Raising women: Movies for girls (and teens)

People imitate what they see. That is my guiding principle when choosing movies for children and teens (and adults, too, truth be told). So I don’t show them what I don’t want them to imitate, and I try to go out of my way to find stories they should imitate.

Last month I shared movies that I don’t mind my boys trying to imitate. This month, I share a “dad’s list for girls” — with a lot of input from my own wife and daughters.

I don’t want my daughters to imitate high-drama teen romances. I don’t want them to imitate girls who use their bodies to get what they want.
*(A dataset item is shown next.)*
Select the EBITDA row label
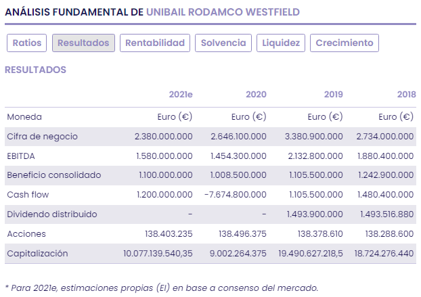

And I don’t want them to imitate those who reduce womanhood to an imitation of male action heroes or cutthroat competitors.

I do want them to imitate the virtues of femininity that St. John Paul II calls “feminine genius.”

A couple of notes on this list:

Why is your favorite missing? These are movies I (or my wife or daughters) have watched. If Hoopeses haven’t watched it, it isn’t here. If these categories are helpful, add your own favorites in the comments or on your own.

What ages? There are some movies here for young girls; others are for older teens. Always preview movies, double-check yourself with the IMDb parents reviews and/or KidsInMind.com — and use your discretion.

Photo: Public Domain

First: We want girls to be realistically fearless (and/or encouraging).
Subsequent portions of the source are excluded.